Endoglin, a cell-surface coreceptor for transforming growth factor (TGF)-β1 and TGF-β3 isoforms, is highly expressed in endothelial cells and syncytiotrophoblasts (Cheifetz et al. 1992, Gougos et al. 1992, St-Jacques et al. 1994). Mutations in the gene encoding endoglin, ENG, are the underlying cause of hereditary hemorrhagic telangiectasia type 1, an autosomal dominant disorder characterized by arteriovenous malformations and focal loss of capillaries (McAllister et al. 1994). Endoglin is predominantly expressed in endothelial cells and is up-regulated by hypoxia (Brekken et al. 2002, Sanchez-Elsner et al. 2002, Duff et al. 2003). Recently, it was found that endoglin localizes to caveolae, where it can associate with endothelial nitric oxide synthase (eNOS) and regulate the activity and local tone of the vasculature (Toporsian et al. 2005). These data suggest the involvement of endoglin not only in cardiovascular development, but also in vascular homeostasis.

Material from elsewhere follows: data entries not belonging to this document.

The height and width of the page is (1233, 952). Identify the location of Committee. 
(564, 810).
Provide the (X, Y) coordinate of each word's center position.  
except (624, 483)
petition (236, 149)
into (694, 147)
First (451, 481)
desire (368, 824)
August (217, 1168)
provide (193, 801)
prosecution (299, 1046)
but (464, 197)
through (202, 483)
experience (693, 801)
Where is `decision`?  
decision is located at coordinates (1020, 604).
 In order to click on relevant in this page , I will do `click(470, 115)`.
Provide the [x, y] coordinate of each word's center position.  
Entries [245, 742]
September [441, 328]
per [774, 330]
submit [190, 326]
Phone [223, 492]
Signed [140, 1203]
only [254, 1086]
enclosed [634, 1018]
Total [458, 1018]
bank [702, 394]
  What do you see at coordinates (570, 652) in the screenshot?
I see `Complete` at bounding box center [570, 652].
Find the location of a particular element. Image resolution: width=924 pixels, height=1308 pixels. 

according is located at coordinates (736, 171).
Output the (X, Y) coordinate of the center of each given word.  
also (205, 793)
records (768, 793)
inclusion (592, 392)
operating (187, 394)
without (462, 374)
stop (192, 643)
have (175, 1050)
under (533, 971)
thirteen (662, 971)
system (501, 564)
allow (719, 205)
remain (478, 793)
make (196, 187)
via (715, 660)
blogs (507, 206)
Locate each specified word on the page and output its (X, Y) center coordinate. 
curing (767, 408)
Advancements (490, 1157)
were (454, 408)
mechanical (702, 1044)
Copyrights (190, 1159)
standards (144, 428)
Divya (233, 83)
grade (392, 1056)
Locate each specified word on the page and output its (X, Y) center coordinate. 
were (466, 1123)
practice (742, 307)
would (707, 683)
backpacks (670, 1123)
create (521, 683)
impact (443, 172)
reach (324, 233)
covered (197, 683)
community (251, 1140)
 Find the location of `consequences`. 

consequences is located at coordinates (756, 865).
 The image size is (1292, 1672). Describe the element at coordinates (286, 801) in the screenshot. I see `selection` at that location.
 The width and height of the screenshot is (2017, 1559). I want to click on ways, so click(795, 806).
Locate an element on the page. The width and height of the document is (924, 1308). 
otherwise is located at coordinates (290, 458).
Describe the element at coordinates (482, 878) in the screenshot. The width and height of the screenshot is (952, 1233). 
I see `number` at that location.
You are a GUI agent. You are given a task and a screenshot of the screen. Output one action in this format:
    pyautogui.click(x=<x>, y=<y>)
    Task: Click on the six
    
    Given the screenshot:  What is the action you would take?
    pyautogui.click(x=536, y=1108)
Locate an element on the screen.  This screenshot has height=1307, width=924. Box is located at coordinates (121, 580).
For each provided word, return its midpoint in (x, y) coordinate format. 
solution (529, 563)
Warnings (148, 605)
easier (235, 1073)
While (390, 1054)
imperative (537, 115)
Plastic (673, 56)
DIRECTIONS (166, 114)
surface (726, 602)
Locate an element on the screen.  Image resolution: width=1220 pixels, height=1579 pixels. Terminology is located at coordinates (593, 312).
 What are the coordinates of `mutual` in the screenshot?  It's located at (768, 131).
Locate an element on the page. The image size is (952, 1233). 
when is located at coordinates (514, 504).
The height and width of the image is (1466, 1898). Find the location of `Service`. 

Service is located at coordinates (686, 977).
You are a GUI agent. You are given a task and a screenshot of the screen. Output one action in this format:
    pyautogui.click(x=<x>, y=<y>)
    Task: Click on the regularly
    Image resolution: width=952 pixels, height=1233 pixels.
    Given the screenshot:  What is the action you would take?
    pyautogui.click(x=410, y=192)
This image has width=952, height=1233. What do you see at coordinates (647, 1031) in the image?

Although hypoxia caused by incomplete trophoblast invasion and impaired spiral arterial remodeling is thought to be a major cause of preeclampsia (PE) and intrauterine growth restriction (IUGR; Zhou et al. 1997, 2003, Damsky & Fisher 1998), how hypoxia affects placental development remains uncertain. Recent studies have implicated increased circulating soluble fms-like tyrosine kinase 1 (sFLT1, also known as soluble VEGF receptor 1) and soluble endoglin (sENG) as contributors to the pathogenesis of PE (Maynard et al. 2003, Levine et al. 2004, 2006, Venkatesha et al. 2006). The sFLT1 in the maternal circulation binds to VEGF and placental growth factor (PlGF), thereby preventing the action of these angiogenic growth factors on vascular tissues (Kendall et al. 1996, Maynard et al. 2003). Overexpression of sFlt1 in rats leads to hypertension, proteinuria, and glomerular endotheliosis, the classical manifestations of PE, suggesting that excess circulating sFLT1 may have a causal role in PE (Maynard et al. 2003). sENG has been shown to exert antiangiogenic properties, possibly via an impairment of TGF-β1 signaling in the vasculature (Toporsian et al. 2005, Bernabeu et al. 2007). Moreover, sENG inhibits the formation of capillary tubes, and protein cooperates with sFLT1 to induce endothelial dysfunction in vitro, and a severe PE-like illness in vivo (Venkatesha et al. 2006). These findings suggest that both VEGF and endoglin may be crucial factors that must be strictly regulated to achieve normal placental development.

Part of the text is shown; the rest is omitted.